Wave Makers (人選之人-造浪者) suit une campagne électorale pour la présidence taiwanaise entre deux grands partis (fictifs), le Parti de la paix et le Parti de la justice. Cette série a été comparée à A la Maison Blanche*, mais pourrait être davantage comparée à certains éléments de la saison 3 de The Wire pour son parti pris de se concentrer sur les petites mains derrière les élections.
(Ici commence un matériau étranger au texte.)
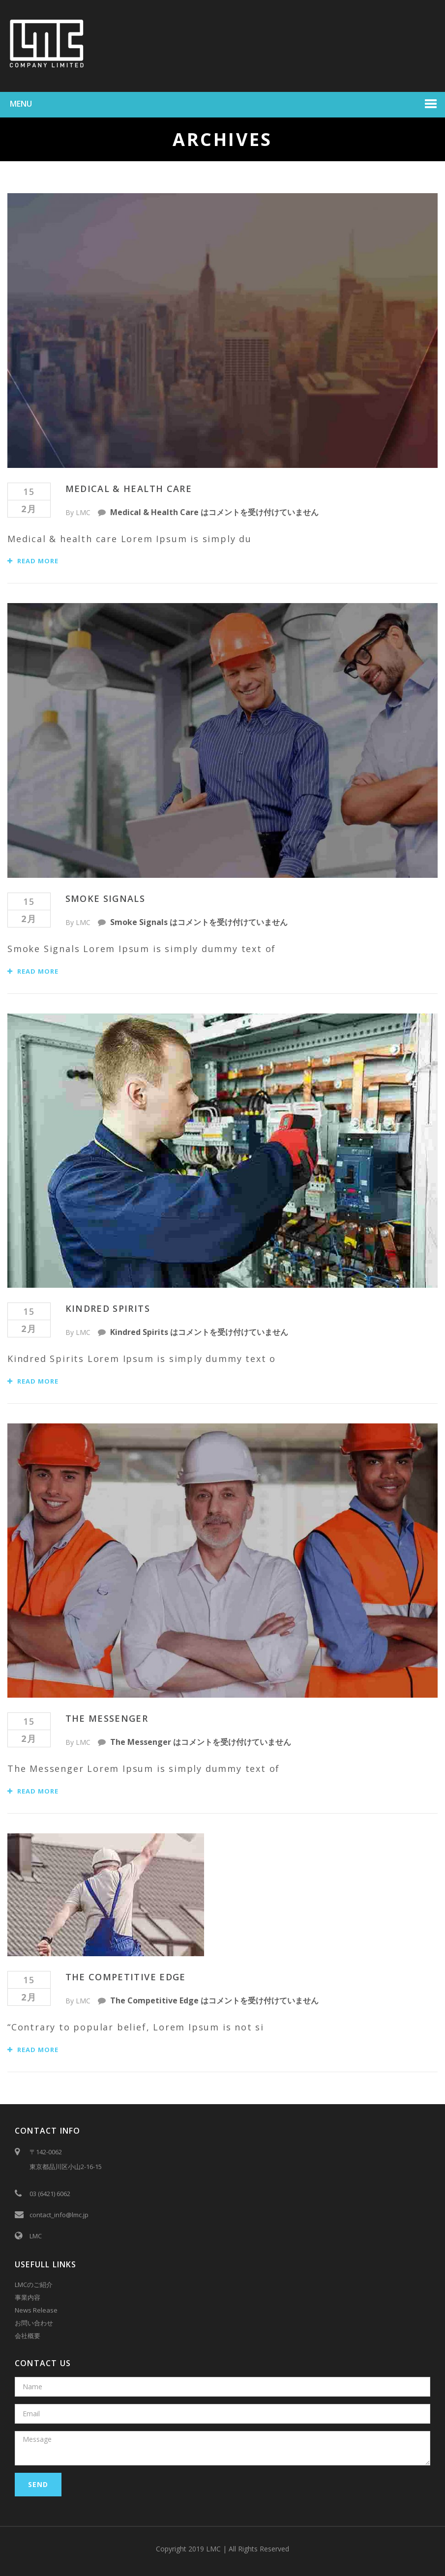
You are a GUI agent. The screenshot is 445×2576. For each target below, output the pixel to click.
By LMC (77, 512)
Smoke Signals (105, 898)
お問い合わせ (34, 2322)
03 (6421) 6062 (50, 2193)
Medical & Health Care (128, 488)
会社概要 (27, 2335)
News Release (36, 2310)
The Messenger (106, 1718)
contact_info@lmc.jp (59, 2214)
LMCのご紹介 (34, 2284)
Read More (33, 560)
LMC (36, 2235)
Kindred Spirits (107, 1308)
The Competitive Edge (125, 1977)
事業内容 (27, 2297)
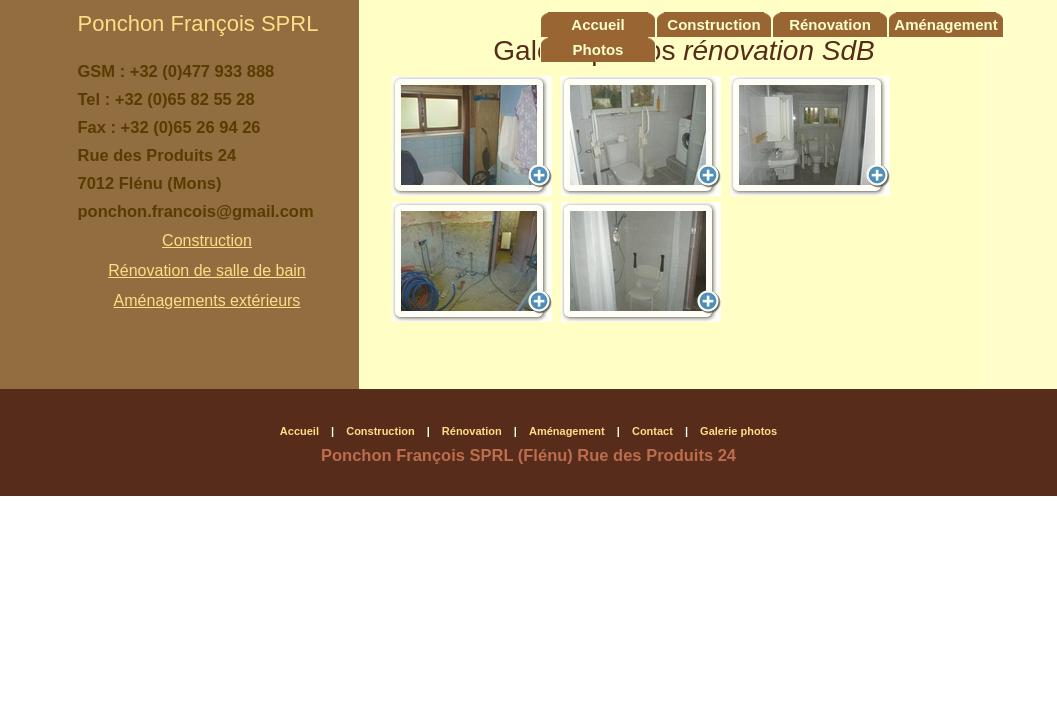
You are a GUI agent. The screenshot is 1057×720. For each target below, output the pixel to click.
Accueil (597, 24)
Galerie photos (738, 431)
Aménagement (945, 24)
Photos (598, 49)
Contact (652, 431)
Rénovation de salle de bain (206, 270)
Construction (207, 240)
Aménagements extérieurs (207, 300)
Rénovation (830, 24)
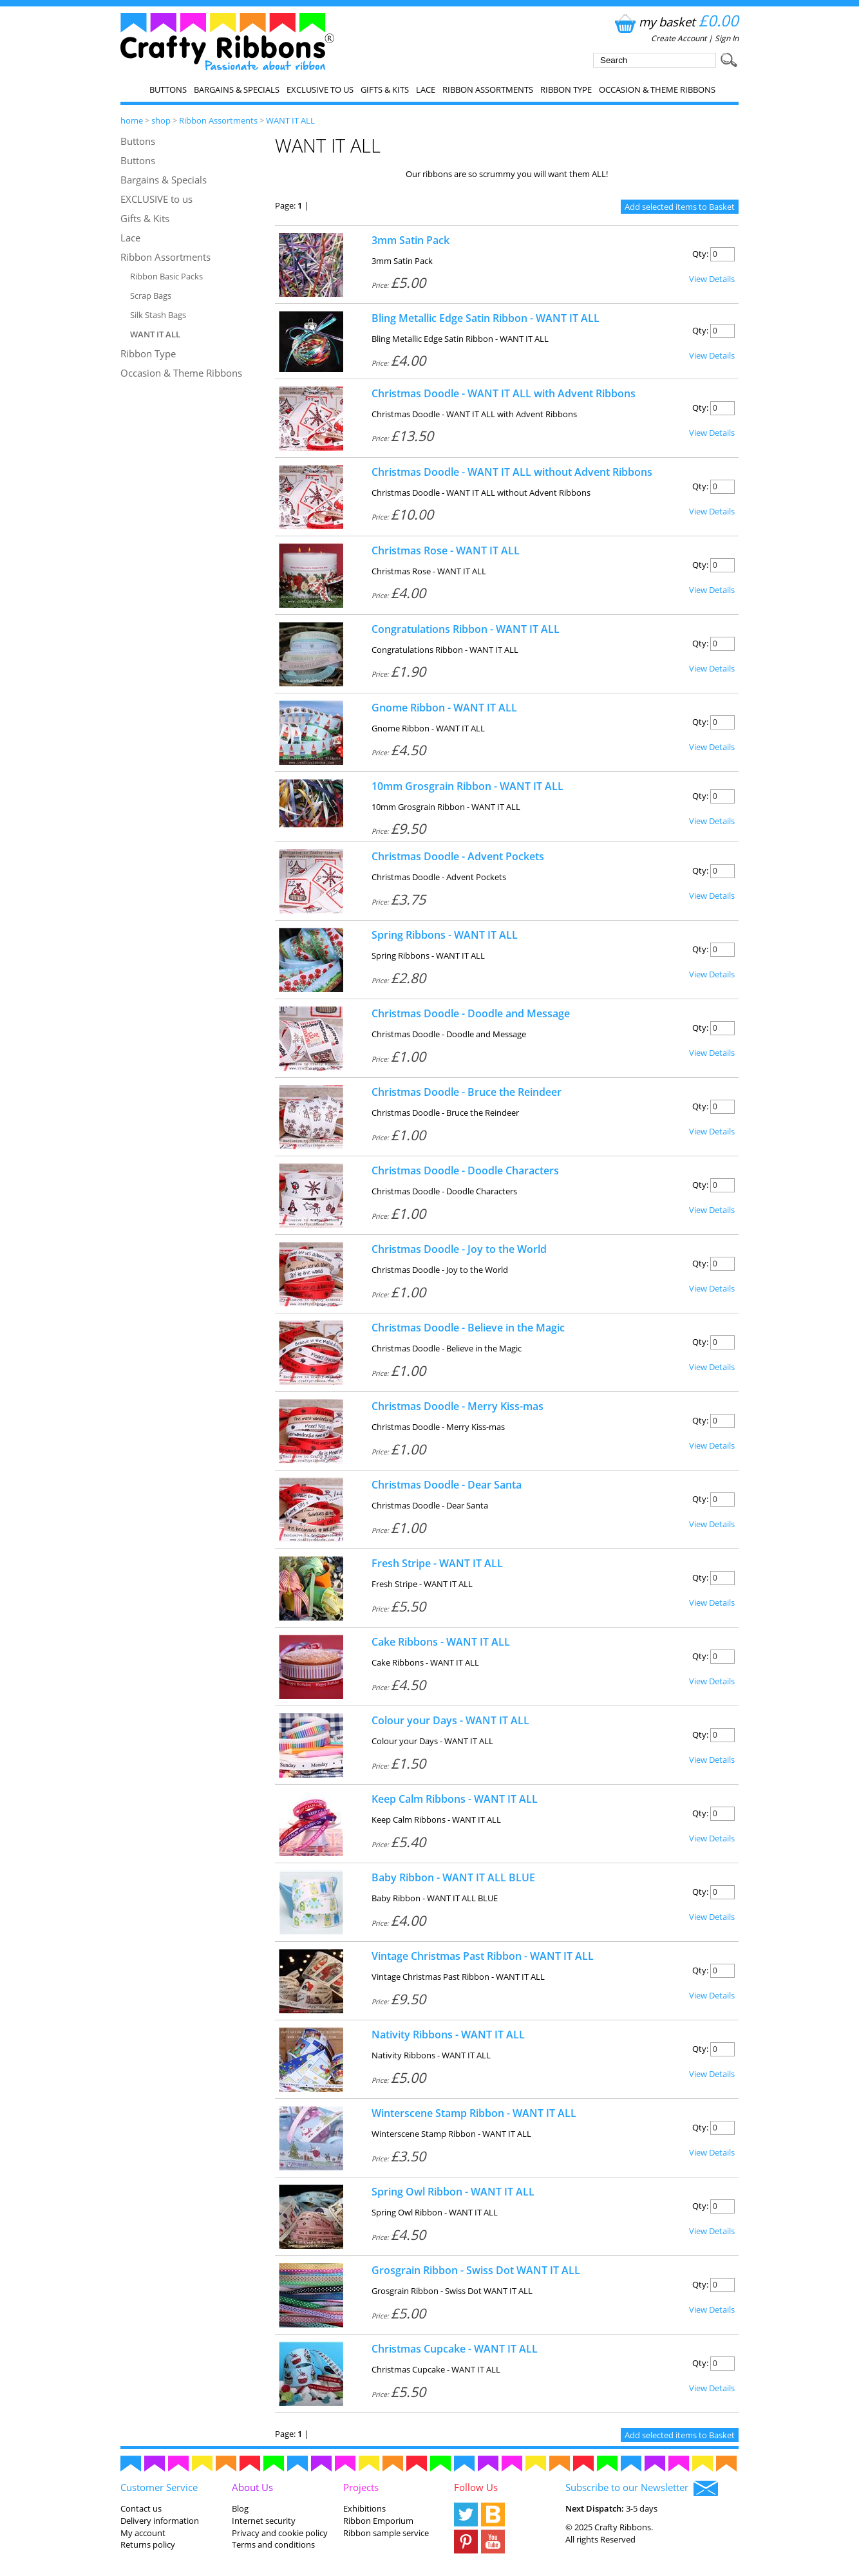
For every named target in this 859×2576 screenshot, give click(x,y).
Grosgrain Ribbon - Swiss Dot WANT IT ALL (476, 2270)
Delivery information (159, 2520)
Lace (425, 89)
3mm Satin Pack (410, 240)
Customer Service (159, 2487)
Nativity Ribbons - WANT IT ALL (448, 2034)
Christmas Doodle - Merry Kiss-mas (457, 1406)
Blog (240, 2508)
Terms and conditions (273, 2544)
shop (161, 120)
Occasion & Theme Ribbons (657, 89)
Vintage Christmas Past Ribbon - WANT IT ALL (483, 1956)
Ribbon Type (566, 89)
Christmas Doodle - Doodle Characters (465, 1170)
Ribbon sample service (386, 2533)
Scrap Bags (150, 295)
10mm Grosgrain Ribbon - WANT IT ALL (467, 786)
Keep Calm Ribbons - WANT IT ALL (455, 1799)
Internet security (264, 2520)
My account (142, 2533)
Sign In (727, 38)
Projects (361, 2487)
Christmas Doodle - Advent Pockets (458, 856)
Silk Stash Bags (158, 315)
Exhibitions (364, 2508)
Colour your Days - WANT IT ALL (450, 1720)
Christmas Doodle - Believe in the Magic (468, 1328)
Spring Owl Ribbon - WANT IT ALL (453, 2192)
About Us (252, 2487)
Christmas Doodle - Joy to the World (459, 1249)
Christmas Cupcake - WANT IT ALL (455, 2349)
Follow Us (476, 2487)
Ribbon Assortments (487, 89)
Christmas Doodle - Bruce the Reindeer (467, 1092)
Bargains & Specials (236, 89)
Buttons (168, 89)
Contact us (141, 2508)
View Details (712, 279)
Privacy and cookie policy (280, 2533)
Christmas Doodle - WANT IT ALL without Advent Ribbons (512, 472)
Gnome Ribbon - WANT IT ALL (444, 707)
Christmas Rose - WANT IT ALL (446, 550)
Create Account (678, 38)
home (131, 120)
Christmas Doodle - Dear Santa (447, 1485)
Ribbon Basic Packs (166, 276)
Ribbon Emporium (378, 2520)
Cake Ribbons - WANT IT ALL (441, 1642)
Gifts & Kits (385, 89)
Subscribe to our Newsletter (641, 2488)
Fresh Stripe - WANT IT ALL (437, 1563)
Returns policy (147, 2544)
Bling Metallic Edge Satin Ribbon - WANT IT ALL (485, 318)
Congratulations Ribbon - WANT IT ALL (466, 629)
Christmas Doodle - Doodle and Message (471, 1013)
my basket (675, 22)
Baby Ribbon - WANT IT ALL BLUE (453, 1877)
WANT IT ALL (290, 120)
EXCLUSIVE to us (320, 89)
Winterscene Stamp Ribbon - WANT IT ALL (474, 2113)
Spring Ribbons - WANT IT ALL (445, 935)
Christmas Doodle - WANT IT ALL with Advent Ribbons (504, 393)
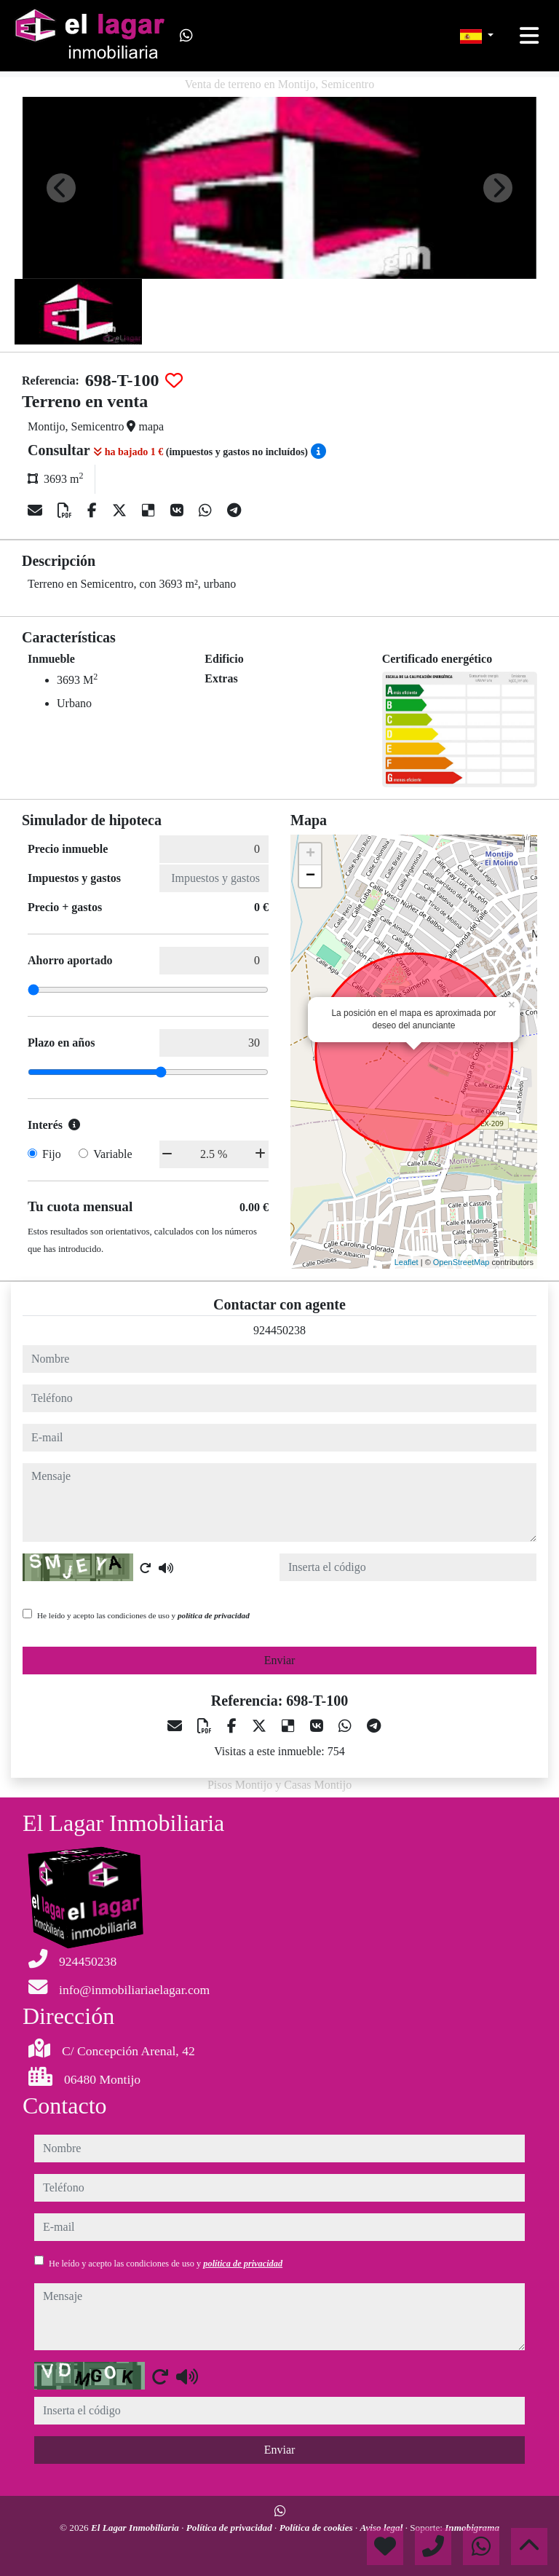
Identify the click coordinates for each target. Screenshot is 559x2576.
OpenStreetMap (461, 1262)
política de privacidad (214, 1615)
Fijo (51, 1154)
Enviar (280, 1660)
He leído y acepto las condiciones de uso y (143, 1615)
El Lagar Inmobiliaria (136, 2527)
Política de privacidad (230, 2527)
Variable (112, 1154)
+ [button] (310, 854)
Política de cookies (317, 2527)
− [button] (310, 876)
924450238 (279, 1330)
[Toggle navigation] (529, 36)
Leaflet (407, 1262)
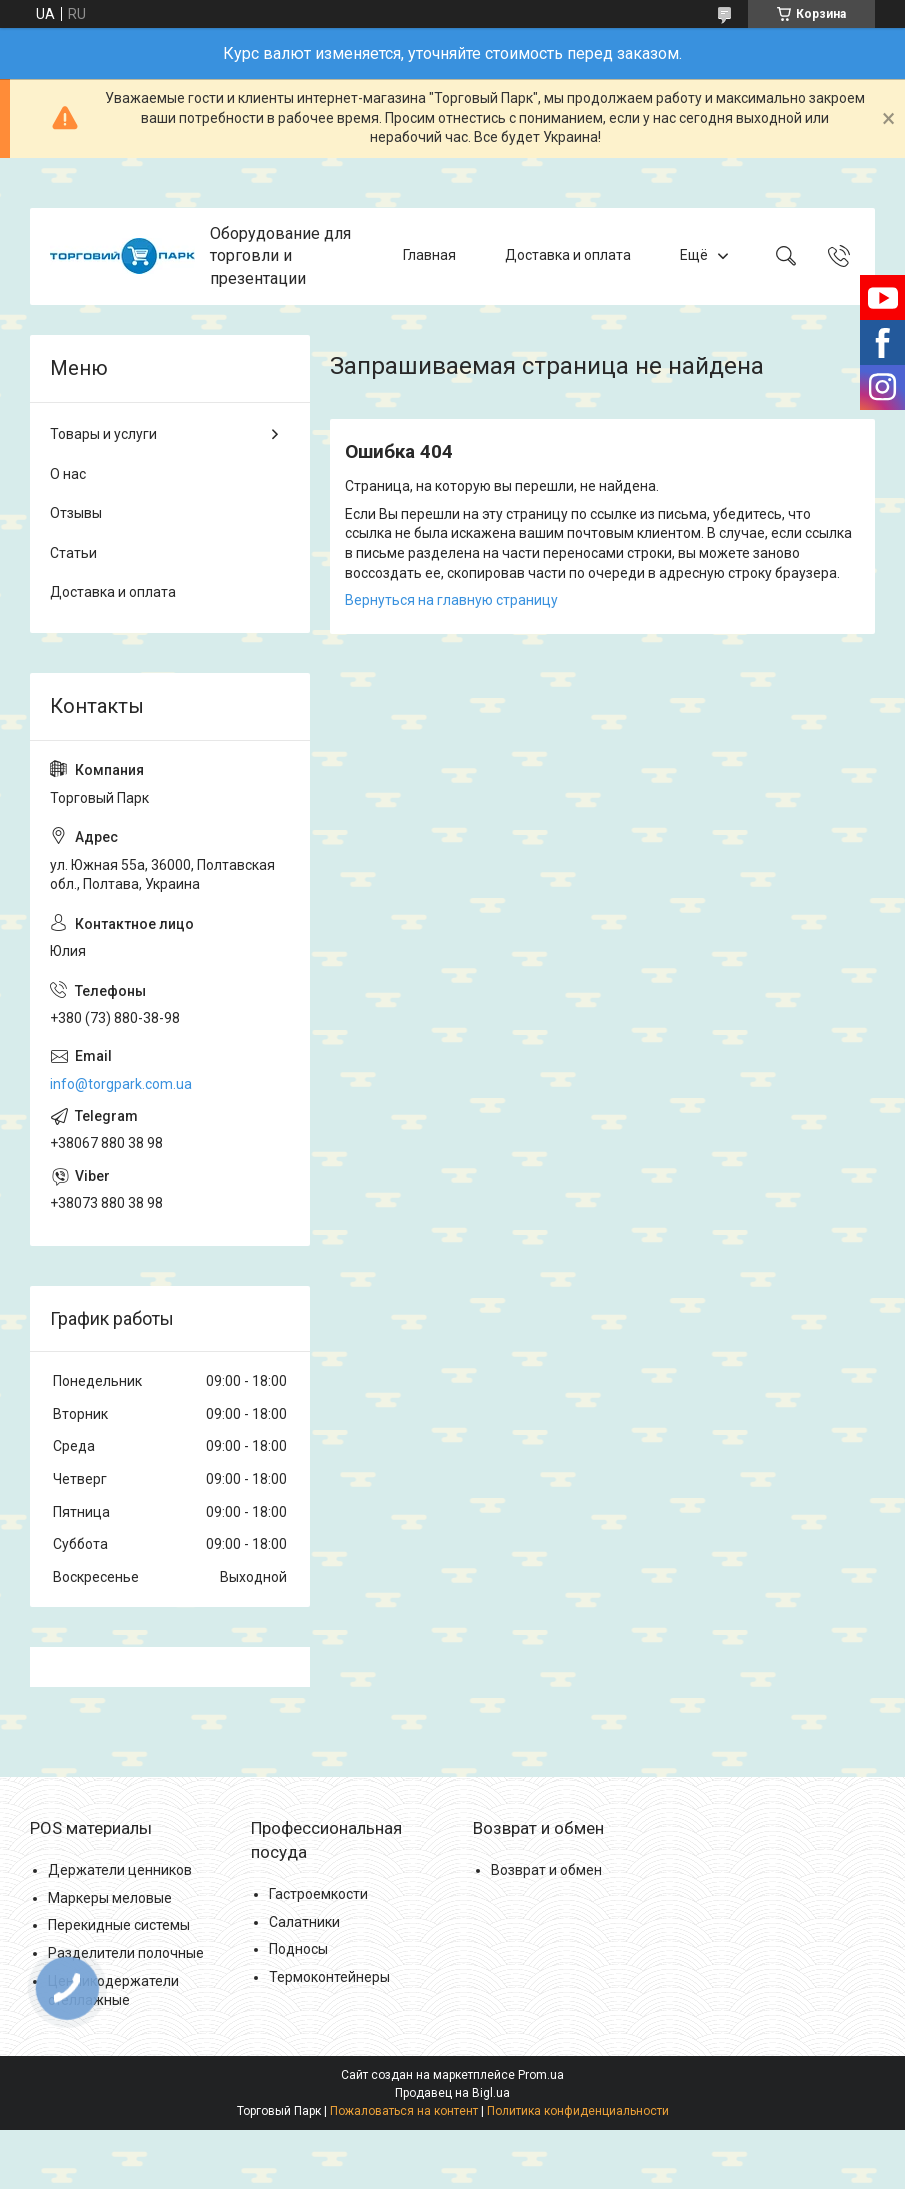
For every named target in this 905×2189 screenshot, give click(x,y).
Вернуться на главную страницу (451, 600)
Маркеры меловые (110, 1898)
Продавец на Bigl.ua (452, 2093)
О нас (68, 474)
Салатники (304, 1922)
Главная (429, 256)
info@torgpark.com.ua (121, 1084)
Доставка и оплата (568, 256)
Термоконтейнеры (329, 1977)
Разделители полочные (126, 1953)
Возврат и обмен (546, 1870)
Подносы (298, 1949)
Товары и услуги (103, 434)
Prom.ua (541, 2075)
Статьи (73, 553)
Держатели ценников (120, 1870)
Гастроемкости (318, 1894)
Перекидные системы (119, 1925)
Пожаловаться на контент (404, 2111)
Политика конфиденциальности (578, 2111)
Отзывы (76, 513)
Cette démarche louable amène Wave Makers à traiter avec justesse de grands sujets clivant la société taiwanaise (notamment le racisme que subissent les « nouveaux migrants » d’Asie du Sud-est, la difficulté d'abolir la peine de mort, mais aussi d’obtenir justice pour les victimes d’agressions sexuelles, la persistance du rapport traditionnel à la famille, le besoin de reconnaissance des LGBT, la manière d’effectuer la transition énergétique). Son traitement du monde politique est assez intéressant, ne versant pas dans un cynisme un peu facile à la House of Cards, mais montrant plutôt des personnages souvent en tension entre leurs idées, les manoeuvres et concessions politiques nécessaire pour gagner la lutte politique, arriver au pouvoir et changer les choses, et les pressions provenant tant du parti que des différents milieux de la société taiwanaise. De plus, la série a très bien intégré l’impact d’internet dans des conflits politiques de la sorte. Néanmoins, tout ceci n’est valable que pour les sept premiers épisodes et éventuellement le début du huitième.
En effet, la deuxième partie du dernier épisode finit par montrer une réponse politique très idéalisée à la lutte contre les agressions sexuelles, au service d'une idéalisation de la démocratie taiwanaise qui contraste avec les angoisses d’une démocratisation trop fragile ou insuffisante exprimées dans le film Super Citizen Ko (超級大國民) de Wan Jen (萬仁) 27 ans plus tôt, au moment de la première élection présidentielle taiwanaise au suffrage universel. Cette manière de présenter la démocratie tant comme une fête, que comme un moment solennel qui, après bien des difficultés, permet au progressisme de triompher possède un côté rafraîchissant (surtout qu'il faut reconnaître qu'elle a eu le mérite d'être une source d'inspiration politique à Taiwan et même en Chine*) et en même temps donne à voir un dénouement qui parait tout de même assez naïf, voire forcé, et affaiblit la démarche des épisodes précédents.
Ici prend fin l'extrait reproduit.